「体育・スポーツを極めたい」と願う受験生にとって、日本唯一の国立体育単科大学である鹿屋体育大学は、究極の学びの場と言えるでしょう。しかし、その門戸は国立大学らしく狭く、私立専願の対策では決して突破できません。
合格のカギは、国立単科大特有の「実技重視の配点比率」を理解し、2年生の冬という決定的なタイミングから、学力(共通テスト)と実技のピークをいかに合わせるか、その逆算スケジュールを立てることにあります。
1. 鹿屋「国立単科大」特有の入試構造
筑波大学が「総合大学の中の体育専門学群」であるのに対し、鹿屋体育大学は体育に特化した単科大学です。
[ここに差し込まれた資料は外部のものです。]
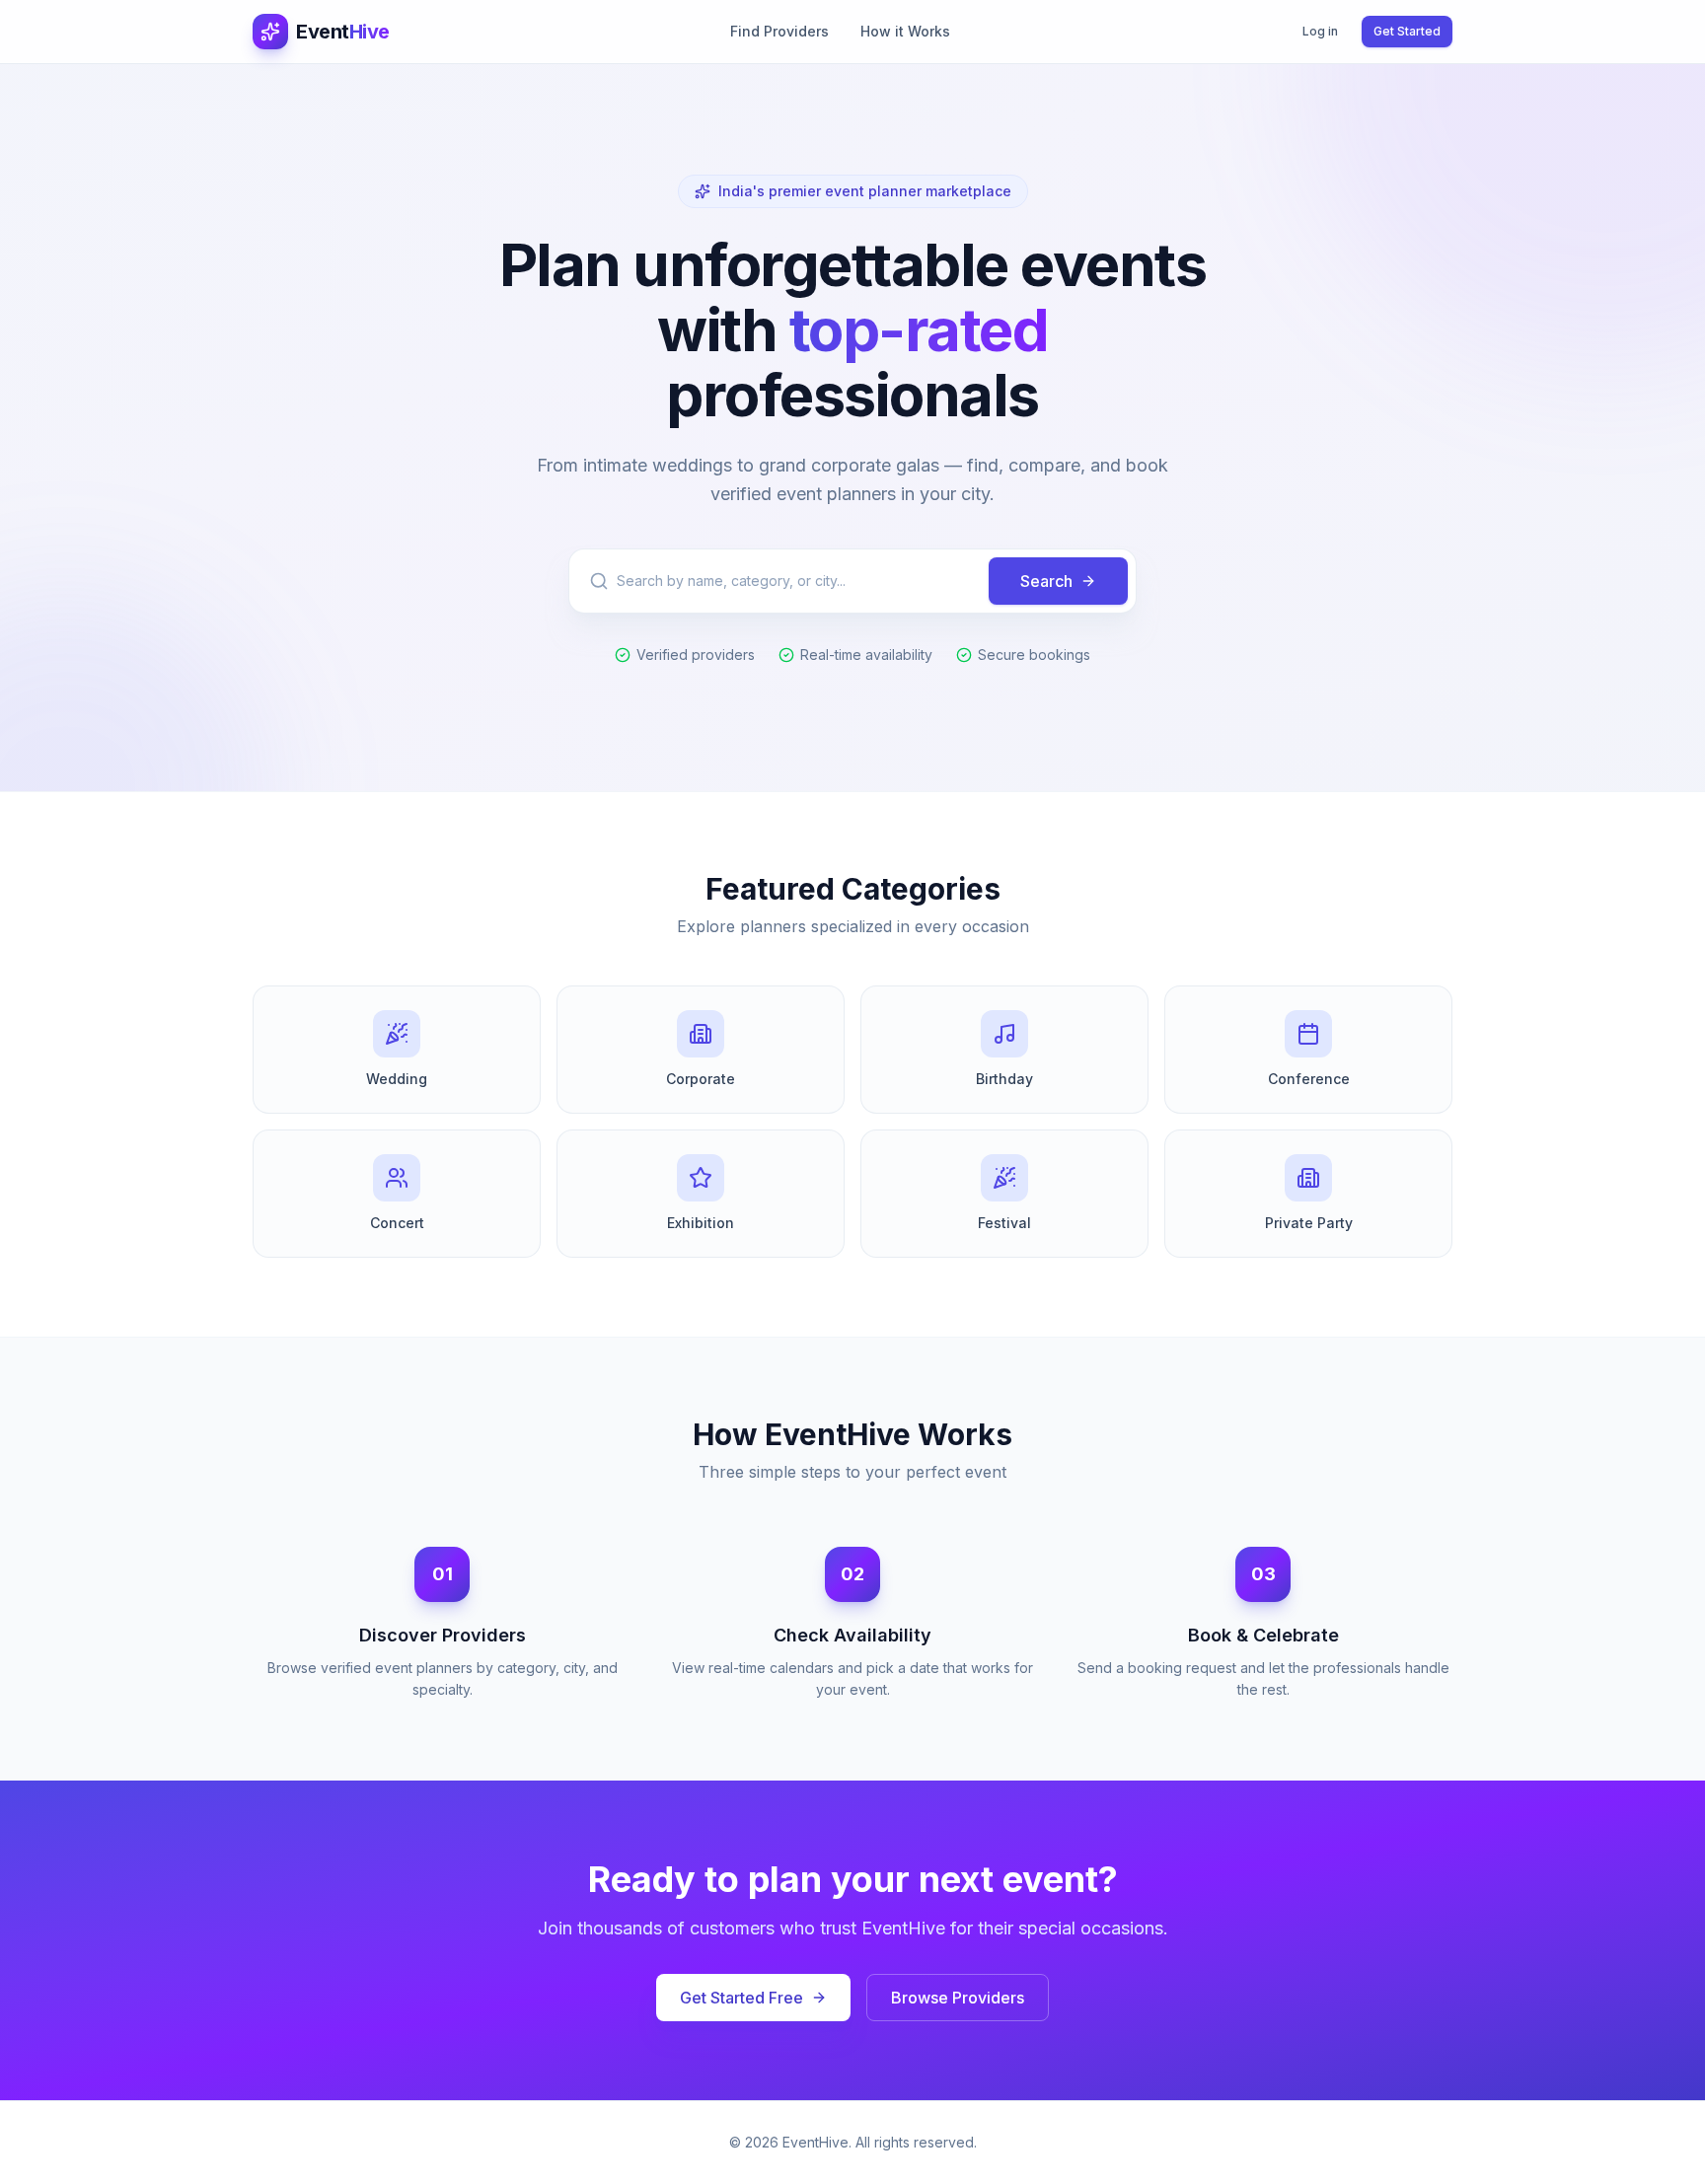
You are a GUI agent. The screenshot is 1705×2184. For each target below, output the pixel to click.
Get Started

そのため、入試の性質も筑波とは大きく異なります。
鹿屋の一般選抜(前期)は、共通テストと2次試験(個別学力検査等)の比率が**「ほぼ1:1」**です。
- 共通テスト
- 国立大学として5教科7科目の総合力が求められますが、配点は2次試験と同等です。
- 2次試験
- 「圧倒的な実技力」と「面接・口述試験」が課されます。特に実技試験は全国トップレベルのアスリートが集うため、非常にレベルが高いです。
2. 「学力」と「実技」のハイレベルな融合
筑波合格には高い学力(共通テスト)が必要ですが、鹿屋合格には筑波以上に2次試験(実技)での高得点が求められます。
- 筑波
- 共通テストの配点が高く、学力で稼いで実技で逃げ切る戦略も可能。
- 鹿屋
- 共通テストの配点も高いが、2次試験の実技試験でのパフォーマンスが合否を大きく左右するため、実技でのアドバンテージが必要不可欠。
単に動けるだけでなく、トップアスリートとしての競技実績や技術、そしてそれを裏付ける理論的な理解が試されます。
3. なぜ「2年生の冬」から動き出す必要があるのか?
3年生になってから共通テストを5教科勉強し、実技を磨き、面接対策をする……これは物理的に不可能です。鹿屋合格に必要な準備は、それほど膨大です。
2年生の冬に「自分は共通テストで何点必要なのか」「実技でどのレベルのパフォーマンスが必要か」を把握し、学習とトレーニングの習慣を確立させた者だけが、来年の春、鹿屋の門を叩けます。